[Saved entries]
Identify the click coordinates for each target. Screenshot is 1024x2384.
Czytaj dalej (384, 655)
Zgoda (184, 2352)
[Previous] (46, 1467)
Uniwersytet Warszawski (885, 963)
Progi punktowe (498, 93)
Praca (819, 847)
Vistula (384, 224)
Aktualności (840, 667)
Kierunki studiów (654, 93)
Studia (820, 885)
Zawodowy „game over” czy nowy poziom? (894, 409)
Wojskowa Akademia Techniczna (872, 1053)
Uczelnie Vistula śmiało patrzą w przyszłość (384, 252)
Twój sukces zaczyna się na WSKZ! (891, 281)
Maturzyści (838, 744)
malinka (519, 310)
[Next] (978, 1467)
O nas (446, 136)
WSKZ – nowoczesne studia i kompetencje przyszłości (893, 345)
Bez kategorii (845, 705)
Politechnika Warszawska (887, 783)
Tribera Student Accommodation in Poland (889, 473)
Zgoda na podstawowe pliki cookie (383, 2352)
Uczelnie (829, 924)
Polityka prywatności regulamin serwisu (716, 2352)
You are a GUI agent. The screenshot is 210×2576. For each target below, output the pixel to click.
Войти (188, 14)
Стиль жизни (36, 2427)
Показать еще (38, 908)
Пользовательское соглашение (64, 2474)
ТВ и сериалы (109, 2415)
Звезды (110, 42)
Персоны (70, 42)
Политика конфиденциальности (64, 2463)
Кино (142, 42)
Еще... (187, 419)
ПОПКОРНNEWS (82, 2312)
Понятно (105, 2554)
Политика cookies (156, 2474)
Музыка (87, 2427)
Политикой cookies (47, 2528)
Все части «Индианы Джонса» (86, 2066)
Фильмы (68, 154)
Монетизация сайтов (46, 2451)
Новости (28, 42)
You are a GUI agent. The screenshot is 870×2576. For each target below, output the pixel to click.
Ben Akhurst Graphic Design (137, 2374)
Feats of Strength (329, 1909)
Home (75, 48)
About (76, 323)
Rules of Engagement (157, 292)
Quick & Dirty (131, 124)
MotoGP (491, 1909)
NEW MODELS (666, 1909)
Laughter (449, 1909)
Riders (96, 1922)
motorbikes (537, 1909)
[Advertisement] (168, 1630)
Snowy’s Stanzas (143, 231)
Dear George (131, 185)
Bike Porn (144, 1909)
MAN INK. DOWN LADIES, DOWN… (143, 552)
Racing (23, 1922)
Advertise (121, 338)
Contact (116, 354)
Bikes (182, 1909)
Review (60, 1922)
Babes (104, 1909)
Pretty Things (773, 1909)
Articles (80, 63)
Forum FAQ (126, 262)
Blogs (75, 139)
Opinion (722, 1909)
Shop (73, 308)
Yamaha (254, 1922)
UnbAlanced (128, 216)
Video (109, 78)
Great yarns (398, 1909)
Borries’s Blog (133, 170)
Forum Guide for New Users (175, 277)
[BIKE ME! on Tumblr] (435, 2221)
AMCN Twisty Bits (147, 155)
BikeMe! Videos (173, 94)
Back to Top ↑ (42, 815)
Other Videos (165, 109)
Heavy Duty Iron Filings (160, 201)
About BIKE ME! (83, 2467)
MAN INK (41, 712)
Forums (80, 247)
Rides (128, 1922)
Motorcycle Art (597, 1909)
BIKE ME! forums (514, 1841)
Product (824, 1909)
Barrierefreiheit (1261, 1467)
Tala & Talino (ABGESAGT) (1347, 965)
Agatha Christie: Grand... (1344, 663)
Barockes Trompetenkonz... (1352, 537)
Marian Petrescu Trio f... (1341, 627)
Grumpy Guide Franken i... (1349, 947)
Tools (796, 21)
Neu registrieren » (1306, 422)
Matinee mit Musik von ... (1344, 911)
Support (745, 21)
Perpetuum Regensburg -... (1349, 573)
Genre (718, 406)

**Work task:** Taking the line containing "Motorcycle Art (597, 1909)" as the first, please return it and every line after it through the end of the entries, exactly and only those.

**Expected answer:**
Motorcycle Art (597, 1909)
BIKE ME! forums (514, 1841)
Product (824, 1909)
Barrierefreiheit (1261, 1467)
Tala & Talino (ABGESAGT) (1347, 965)
Agatha Christie: Grand... (1344, 663)
Barockes Trompetenkonz... (1352, 537)
Marian Petrescu Trio f... (1341, 627)
Grumpy Guide Franken i... (1349, 947)
Tools (796, 21)
Neu registrieren » (1306, 422)
Matinee mit Musik von ... (1344, 911)
Support (745, 21)
Perpetuum Regensburg -... (1349, 573)
Genre (718, 406)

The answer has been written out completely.